Ces objets ou tableaux de Houmas house ne se trouvaient pas tous dans la maison originale, tant s’en faut, mais tous sont d’époque, de la région et d’une grande valeur esthétique, voire pécunière. Ainsi, la petite peinture représentant deux esclaves dont un fumant la pipe dans un champ de coton vaut quelque 40 000 dollars, et il existe plusieurs peintures similaires exposées dans un seul salon. Un autre tableau reproduit dans ce diaporama relate un fait historique, la fameuse course des vapeurs « Natchez » et « Robert Lee » entre New Orleans et St-Louis, en 1870. Le second l’emporta en trois jours et 18 heures, un record qui ne fut jamais battu. Peut-être parce que les prescriptions de sécurité empêchèrent peu à peu de se livrer à ce genre de duels qui provoquèrent des dizaines de naufrages et des milliers de morts sur le fleuve.

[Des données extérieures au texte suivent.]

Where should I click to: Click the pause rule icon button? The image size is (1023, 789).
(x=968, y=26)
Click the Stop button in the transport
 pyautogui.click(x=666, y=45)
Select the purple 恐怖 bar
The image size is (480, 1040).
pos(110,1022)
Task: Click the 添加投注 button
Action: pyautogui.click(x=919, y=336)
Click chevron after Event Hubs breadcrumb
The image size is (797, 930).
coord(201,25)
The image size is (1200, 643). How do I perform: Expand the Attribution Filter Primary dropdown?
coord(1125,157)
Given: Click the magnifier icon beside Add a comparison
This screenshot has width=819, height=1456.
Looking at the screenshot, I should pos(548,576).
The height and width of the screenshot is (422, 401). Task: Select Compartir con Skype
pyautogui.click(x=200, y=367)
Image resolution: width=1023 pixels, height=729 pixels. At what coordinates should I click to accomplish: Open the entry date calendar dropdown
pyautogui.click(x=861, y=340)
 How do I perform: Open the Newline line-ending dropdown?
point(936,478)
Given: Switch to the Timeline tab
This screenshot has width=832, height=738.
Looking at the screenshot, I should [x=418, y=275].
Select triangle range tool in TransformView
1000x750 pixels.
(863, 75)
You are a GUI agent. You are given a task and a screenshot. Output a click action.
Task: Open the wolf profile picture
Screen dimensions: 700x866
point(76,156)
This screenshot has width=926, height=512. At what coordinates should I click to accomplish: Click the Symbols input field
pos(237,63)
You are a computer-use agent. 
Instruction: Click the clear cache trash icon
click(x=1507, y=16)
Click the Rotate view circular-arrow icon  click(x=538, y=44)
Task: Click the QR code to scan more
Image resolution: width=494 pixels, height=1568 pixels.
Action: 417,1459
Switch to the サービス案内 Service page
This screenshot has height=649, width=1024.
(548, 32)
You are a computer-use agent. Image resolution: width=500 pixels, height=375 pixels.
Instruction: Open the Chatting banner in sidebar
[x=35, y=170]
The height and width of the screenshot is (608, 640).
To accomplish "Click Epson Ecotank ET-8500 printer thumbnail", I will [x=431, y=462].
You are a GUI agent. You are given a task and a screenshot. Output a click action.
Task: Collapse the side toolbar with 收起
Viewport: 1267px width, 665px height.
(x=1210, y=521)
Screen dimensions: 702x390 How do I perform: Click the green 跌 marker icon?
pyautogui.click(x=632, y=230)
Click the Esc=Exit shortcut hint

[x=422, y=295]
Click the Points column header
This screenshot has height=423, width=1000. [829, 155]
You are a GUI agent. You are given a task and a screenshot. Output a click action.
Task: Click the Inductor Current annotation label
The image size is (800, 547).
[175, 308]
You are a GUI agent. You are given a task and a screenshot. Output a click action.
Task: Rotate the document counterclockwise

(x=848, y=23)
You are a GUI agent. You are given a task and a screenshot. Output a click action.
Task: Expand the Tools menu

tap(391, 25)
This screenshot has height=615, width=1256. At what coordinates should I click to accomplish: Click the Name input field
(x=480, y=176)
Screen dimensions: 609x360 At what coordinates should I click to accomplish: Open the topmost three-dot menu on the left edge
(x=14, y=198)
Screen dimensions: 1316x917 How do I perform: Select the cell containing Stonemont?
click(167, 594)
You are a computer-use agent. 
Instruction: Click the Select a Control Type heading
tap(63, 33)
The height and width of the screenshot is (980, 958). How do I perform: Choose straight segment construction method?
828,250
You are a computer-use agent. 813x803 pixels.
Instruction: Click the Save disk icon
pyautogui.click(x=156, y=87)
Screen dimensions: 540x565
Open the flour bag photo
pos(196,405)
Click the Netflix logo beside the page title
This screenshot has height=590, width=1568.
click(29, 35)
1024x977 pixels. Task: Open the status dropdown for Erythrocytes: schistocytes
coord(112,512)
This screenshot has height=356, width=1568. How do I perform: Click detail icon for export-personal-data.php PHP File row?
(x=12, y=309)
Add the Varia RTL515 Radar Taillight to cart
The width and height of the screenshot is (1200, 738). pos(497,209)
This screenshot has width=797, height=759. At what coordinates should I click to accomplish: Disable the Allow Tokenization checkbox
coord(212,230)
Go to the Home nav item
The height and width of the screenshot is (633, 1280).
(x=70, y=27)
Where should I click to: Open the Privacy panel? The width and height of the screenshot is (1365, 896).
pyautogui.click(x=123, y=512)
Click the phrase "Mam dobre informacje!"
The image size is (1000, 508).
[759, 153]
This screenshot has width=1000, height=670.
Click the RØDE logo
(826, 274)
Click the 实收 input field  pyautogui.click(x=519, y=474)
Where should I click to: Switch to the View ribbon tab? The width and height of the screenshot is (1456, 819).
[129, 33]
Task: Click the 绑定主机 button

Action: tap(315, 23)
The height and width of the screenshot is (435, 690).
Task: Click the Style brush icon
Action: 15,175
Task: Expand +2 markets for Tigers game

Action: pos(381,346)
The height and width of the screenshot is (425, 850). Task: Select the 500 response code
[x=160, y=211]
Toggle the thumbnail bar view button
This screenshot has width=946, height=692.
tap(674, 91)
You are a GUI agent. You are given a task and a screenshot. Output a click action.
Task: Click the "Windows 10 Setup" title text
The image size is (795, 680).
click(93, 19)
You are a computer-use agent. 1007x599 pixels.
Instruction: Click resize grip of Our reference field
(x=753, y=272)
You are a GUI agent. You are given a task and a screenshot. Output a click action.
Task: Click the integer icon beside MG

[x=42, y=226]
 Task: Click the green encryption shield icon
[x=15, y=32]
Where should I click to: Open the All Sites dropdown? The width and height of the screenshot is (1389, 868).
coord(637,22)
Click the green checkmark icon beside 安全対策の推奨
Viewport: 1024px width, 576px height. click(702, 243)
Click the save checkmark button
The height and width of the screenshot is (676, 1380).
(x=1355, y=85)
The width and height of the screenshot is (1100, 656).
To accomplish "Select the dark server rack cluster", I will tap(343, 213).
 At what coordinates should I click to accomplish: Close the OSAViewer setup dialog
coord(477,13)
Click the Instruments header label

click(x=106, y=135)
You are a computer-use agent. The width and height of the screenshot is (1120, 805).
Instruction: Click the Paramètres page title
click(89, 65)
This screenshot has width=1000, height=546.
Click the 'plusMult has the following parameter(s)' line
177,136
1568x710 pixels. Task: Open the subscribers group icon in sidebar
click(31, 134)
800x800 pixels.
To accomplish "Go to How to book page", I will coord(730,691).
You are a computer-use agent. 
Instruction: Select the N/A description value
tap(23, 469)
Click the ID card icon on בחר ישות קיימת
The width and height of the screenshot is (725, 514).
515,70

Dans ces photographies, je me suis concentré sur des objets qui me semblent exprimer le mieux l’esprit de l’époque. Il y a cette très belle sculpture de Lincoln pensif, réalisée par le même artiste qui a dessiné la tête du président pour le Mont Rushmore. Je trouve aussi révélatrices les différentes représentations du « nègre », et tout ce qui concerne la literie ou les habits. Les corsets des femmes les mettaient à la torture dans ce climat moite, comme en témoigne la lettre de l’une d’entre elles. Tout ce qui se faisait de mieux à Paris était importé par bateau: boîtes à musique, horloges, tables marquetées, sans parler des grands crûs.
Quant à la cage d’escalier, elle est à elle seule un petit chef d’oeuvre de décoration intérieure. Le mocassin indien, finement ouvragé, est une des rares reliques des premiers occupants de ces terres.